==== RECORDS SUPPLIED

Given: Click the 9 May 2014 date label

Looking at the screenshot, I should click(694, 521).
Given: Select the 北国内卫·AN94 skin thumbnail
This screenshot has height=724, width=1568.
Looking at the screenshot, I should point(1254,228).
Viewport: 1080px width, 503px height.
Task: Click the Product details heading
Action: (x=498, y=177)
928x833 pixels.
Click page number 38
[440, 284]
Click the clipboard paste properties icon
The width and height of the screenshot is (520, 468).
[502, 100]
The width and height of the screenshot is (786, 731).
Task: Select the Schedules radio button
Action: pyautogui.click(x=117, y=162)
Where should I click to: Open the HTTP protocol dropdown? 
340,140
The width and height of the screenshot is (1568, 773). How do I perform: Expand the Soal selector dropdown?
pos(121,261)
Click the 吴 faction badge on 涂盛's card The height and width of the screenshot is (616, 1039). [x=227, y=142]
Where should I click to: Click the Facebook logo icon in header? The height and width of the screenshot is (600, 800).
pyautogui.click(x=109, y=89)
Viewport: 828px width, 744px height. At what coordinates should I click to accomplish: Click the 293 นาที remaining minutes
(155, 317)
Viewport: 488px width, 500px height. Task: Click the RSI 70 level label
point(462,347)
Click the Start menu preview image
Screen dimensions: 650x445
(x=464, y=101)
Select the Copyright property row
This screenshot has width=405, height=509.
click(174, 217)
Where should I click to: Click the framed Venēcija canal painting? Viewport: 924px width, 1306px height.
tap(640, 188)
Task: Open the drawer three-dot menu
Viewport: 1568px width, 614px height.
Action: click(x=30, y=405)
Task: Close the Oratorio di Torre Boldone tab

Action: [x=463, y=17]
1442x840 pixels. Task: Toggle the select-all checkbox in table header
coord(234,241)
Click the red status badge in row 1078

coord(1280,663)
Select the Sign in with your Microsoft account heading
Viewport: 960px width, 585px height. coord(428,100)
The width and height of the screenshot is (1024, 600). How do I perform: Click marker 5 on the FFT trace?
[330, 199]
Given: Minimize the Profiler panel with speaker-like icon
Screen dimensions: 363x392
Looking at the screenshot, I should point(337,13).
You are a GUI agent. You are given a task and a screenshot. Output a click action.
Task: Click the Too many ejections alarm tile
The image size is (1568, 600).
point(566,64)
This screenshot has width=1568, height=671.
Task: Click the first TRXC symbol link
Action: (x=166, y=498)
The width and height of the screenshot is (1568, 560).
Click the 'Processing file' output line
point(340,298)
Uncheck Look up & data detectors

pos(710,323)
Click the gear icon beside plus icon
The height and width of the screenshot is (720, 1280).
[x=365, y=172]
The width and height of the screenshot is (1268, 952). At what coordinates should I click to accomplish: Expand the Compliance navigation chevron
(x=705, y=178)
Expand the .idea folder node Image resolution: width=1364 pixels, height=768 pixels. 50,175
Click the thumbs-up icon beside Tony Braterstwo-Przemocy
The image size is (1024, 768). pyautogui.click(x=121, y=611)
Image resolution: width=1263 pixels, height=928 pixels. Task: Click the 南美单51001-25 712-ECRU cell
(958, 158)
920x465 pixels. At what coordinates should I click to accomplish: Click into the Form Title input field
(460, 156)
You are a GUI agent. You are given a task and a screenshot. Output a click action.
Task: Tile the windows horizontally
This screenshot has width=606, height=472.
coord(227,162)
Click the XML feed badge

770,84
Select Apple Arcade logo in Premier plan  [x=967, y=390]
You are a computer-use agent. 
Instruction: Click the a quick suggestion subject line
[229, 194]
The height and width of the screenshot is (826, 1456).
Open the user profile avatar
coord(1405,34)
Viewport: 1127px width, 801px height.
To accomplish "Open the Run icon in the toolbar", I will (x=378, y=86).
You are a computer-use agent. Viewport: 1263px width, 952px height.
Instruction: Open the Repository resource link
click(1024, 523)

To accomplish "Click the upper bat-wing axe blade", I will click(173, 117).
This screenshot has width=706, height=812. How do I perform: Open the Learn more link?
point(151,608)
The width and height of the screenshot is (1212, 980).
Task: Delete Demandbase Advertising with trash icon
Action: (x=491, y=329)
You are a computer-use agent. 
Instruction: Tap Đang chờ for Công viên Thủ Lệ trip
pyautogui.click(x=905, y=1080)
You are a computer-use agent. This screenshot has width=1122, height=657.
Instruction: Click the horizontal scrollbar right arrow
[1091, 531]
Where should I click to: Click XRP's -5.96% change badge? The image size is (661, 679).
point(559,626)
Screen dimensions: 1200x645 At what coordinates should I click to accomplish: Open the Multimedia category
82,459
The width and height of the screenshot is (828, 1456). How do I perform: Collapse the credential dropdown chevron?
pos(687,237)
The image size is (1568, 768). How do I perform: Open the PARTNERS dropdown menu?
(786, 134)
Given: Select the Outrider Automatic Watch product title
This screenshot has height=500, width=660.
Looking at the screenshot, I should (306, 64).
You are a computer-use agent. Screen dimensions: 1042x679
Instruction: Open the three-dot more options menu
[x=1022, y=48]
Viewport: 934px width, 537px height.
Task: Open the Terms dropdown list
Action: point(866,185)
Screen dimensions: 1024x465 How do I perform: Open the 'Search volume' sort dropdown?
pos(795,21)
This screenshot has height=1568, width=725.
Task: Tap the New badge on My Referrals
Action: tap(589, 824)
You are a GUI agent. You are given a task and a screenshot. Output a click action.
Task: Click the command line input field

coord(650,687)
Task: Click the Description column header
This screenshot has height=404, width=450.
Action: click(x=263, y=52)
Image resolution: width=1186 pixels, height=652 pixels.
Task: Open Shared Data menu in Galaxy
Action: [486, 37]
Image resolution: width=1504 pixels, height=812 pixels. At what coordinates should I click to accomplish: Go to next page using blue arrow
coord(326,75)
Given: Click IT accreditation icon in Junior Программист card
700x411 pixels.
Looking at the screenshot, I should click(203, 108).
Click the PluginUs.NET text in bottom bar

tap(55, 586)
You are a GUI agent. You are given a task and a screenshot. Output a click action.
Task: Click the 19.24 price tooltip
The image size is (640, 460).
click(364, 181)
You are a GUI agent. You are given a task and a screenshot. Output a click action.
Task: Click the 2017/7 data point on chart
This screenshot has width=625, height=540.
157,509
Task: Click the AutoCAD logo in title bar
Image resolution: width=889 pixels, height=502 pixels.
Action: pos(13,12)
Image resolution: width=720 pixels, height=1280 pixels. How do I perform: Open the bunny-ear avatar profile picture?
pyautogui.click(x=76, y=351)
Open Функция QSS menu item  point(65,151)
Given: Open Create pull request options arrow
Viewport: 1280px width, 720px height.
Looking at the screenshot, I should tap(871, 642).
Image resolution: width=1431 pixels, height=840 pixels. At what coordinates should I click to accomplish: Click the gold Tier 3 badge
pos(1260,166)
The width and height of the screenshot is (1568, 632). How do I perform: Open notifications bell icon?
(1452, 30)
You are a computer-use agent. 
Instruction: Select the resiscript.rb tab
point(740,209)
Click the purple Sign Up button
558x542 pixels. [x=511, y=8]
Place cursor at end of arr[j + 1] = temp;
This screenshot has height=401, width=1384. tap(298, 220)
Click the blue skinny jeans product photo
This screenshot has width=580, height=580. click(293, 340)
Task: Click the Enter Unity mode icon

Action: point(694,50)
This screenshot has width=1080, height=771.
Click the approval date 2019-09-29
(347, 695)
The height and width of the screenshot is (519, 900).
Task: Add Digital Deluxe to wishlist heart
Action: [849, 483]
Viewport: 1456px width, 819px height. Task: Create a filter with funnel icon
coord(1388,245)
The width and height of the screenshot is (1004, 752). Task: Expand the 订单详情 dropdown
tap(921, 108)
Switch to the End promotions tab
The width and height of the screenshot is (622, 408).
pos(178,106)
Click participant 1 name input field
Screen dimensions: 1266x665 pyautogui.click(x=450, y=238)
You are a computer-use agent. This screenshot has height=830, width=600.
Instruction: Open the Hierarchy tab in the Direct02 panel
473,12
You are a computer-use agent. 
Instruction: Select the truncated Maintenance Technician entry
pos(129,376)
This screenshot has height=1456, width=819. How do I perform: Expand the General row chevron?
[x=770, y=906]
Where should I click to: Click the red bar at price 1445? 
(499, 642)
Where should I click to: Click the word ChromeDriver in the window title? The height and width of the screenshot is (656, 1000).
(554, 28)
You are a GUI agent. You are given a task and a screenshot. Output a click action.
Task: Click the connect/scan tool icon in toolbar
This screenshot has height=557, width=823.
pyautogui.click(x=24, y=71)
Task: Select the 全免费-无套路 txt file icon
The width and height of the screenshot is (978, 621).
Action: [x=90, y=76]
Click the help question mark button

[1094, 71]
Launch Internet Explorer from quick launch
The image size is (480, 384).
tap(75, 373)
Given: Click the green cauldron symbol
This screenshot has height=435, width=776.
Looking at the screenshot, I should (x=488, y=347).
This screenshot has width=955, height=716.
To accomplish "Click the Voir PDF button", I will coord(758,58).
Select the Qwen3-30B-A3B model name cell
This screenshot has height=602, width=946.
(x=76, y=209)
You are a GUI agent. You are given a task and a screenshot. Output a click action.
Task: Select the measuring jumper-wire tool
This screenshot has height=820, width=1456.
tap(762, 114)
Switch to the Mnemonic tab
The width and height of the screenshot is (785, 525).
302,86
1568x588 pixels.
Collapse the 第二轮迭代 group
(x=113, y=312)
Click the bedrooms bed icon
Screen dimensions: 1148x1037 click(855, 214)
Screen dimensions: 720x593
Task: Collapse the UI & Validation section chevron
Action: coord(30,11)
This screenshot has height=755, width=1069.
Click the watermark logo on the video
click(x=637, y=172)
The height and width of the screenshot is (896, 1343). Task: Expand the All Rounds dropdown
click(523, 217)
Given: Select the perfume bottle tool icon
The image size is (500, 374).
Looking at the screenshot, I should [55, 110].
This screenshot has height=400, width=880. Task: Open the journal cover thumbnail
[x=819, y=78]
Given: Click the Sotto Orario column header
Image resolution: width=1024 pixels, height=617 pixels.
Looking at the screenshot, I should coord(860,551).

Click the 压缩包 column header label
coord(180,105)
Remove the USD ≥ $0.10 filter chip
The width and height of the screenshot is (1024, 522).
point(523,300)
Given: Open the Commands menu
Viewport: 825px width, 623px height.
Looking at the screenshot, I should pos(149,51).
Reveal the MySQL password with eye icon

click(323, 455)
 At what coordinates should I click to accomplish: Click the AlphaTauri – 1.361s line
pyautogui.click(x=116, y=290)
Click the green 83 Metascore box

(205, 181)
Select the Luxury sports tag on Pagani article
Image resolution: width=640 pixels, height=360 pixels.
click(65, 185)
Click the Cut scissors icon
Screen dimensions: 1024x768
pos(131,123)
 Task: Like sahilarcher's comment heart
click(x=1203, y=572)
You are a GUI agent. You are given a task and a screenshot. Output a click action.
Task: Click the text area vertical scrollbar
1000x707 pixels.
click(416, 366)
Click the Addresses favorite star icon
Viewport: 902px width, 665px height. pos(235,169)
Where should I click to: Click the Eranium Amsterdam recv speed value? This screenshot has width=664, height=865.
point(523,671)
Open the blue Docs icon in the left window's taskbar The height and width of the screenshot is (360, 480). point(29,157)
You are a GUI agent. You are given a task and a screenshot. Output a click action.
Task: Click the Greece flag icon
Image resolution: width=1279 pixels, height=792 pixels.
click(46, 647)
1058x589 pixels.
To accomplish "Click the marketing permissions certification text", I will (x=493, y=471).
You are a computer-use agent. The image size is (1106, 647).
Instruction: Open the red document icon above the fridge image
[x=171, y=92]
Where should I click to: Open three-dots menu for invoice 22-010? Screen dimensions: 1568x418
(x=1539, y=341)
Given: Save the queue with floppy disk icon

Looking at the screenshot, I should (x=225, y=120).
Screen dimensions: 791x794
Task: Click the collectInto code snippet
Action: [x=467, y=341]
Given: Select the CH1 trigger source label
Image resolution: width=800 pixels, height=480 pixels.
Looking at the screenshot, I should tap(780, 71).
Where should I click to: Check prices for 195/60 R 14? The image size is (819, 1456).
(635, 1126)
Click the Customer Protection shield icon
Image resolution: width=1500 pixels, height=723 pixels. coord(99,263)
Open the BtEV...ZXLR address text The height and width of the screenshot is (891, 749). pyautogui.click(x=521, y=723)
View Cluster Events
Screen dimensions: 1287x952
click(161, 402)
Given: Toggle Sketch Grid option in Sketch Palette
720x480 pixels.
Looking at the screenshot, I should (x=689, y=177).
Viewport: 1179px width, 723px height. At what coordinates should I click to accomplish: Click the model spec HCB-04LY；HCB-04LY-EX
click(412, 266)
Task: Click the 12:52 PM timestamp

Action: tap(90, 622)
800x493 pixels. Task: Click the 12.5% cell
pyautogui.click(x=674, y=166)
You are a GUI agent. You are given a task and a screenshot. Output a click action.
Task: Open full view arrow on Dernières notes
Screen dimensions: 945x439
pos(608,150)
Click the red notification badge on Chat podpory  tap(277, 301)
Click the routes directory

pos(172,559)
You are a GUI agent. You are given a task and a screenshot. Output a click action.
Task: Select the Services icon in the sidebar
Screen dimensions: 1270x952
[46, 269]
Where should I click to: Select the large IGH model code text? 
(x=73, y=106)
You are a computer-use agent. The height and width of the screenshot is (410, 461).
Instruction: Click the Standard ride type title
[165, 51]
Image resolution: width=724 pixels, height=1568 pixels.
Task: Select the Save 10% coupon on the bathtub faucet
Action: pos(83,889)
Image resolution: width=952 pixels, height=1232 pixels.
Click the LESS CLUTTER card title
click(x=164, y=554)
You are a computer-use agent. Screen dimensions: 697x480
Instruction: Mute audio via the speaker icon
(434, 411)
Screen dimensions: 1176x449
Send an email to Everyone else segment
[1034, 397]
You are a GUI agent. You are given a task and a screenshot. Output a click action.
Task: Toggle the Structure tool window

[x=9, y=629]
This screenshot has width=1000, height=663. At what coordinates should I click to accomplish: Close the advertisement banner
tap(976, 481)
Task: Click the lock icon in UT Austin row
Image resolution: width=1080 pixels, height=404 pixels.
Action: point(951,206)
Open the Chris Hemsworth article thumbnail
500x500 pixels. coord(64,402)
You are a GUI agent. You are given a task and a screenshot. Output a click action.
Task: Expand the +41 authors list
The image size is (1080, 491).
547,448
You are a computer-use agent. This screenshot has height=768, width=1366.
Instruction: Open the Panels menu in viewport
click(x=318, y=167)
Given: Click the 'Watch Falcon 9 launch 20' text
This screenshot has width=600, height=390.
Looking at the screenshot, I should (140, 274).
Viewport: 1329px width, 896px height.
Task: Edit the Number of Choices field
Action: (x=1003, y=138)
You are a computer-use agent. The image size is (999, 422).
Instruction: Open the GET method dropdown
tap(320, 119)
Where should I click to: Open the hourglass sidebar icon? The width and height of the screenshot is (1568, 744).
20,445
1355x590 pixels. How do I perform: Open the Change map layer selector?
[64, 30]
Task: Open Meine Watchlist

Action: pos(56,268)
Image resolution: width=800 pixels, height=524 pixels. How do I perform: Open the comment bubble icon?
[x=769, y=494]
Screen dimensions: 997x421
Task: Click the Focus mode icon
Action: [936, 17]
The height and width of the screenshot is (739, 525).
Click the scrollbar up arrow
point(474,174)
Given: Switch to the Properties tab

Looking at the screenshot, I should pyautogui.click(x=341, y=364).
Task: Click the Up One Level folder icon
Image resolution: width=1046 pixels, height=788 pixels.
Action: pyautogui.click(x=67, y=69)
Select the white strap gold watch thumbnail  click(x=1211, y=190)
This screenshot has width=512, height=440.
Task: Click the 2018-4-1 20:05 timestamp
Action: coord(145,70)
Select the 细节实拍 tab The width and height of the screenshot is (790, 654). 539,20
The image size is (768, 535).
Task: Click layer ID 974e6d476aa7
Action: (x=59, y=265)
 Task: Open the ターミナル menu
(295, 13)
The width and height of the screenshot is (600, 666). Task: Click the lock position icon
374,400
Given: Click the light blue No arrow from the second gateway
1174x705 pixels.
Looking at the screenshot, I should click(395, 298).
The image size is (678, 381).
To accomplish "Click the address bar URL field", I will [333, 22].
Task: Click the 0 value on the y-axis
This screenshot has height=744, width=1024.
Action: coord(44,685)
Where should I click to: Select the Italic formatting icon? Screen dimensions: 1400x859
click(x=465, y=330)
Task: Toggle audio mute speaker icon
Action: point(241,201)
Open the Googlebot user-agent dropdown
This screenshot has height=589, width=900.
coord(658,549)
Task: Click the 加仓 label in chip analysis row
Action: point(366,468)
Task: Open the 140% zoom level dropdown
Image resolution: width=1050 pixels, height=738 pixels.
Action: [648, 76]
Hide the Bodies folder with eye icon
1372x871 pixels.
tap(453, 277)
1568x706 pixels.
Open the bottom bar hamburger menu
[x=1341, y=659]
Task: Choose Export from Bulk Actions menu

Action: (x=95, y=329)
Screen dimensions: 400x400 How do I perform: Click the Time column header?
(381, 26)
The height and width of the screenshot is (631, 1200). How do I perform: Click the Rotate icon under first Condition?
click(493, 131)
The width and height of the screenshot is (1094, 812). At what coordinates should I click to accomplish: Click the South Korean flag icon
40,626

========

Read the entries above and find each line holding the word "toolbar". Copy it out.

▶ **EXPECTED ANSWER**:
To accomplish "Open the Run icon in the toolbar", I will (x=378, y=86).
Task: Click the connect/scan tool icon in toolbar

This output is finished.